Abstract
Purpose :
Cone photoreceptor signals are conveyed to the inner retina by ~12 distinct subtypes of cone bipolar cells. This divergence of cone signals into different feed-forward bipolar pathways forms the initial basis for parallel retinal circuits dedicated to specific visual functions. We examined how distinct bipolar cell types contribute to differential temporal processing of visual signals by comparing the light response properties of two types of ON cone bipolar cell with distinct axonal morphologies and stratification patterns (type 5 and type 6), as well as excitatory synaptic currents in specific retinal ganglion cell (RGC) targets of these bipolar cells.
Methods :
We used patch-clamp recordings to measure visual stimulus-evoked responses from bipolar cells and RGCs in isolated mouse retinal tissue. Recordings were restricted to ventral retina and light stimuli were delivered from a short wavelength (395 nm peak) LED at a photopic background light level.

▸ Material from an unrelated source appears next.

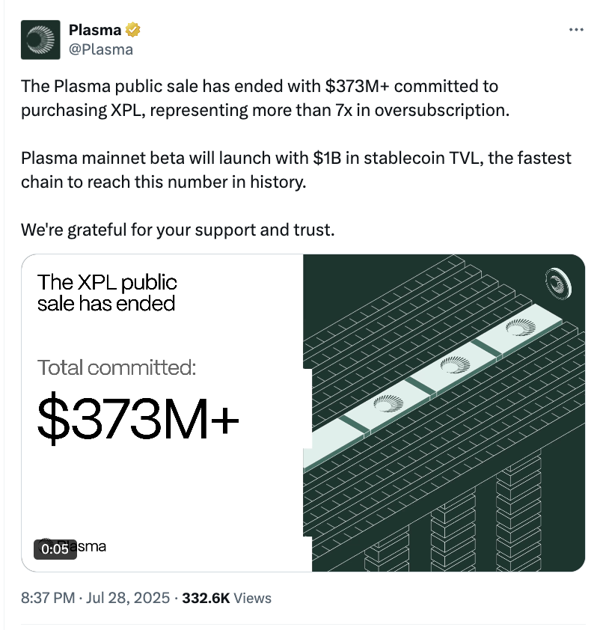The width and height of the screenshot is (600, 630).
Task: Click "We're grateful for your support" text
Action: (178, 229)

ON cone bipolar cells were targeted using 2-photon microscopy in retinal slices prepared from transgenic mice with selective fluorescent protein expression in specific bipolar cell subtypes. Bipolar cell responses were recorded using gramicidin perforated-patch recordings. Whole-cell voltage-clamp recordings were obtained from RGCs in a flat mount preparation. To identify postsynaptic targets of type 5 bipolar cells, we biolistically transfected RGCs in transgenic mouse tissue with DNA coding for a fluorescently labeled postsynaptic marker.
Results :
We found light-evoked voltage responses of type 5 and type 6 cone bipolar cells were not significantly different from one another. However, excitatory synaptic currents in RGCs measured in response to the identical stimuli as used in bipolar cell recordings exhibited substantial differences between ON alpha RGCs, a major target of type 6 bipolar cells (Schwartz et al., 2012), or a previously uncharacterized ON RGC type we identified as a postsynaptic target of type 5 bipolar cells. For example, excitatory synaptic input to this latter RGC, which we term ‘ON transient’, was less sensitive to small, rapid fluctuations in visual contrast and had distinctive kinetics compared to excitatory currents in ON alpha RGCs.
Conclusions :
These results suggest that bipolar cell type-specific synaptic mechanisms play a critical role in divergence of visual signals across the parallel ON pathways we examined here.
This is an abstract that was submitted for the 2016 ARVO Annual Meeting, held in Seattle, Wash., May 1-5, 2016.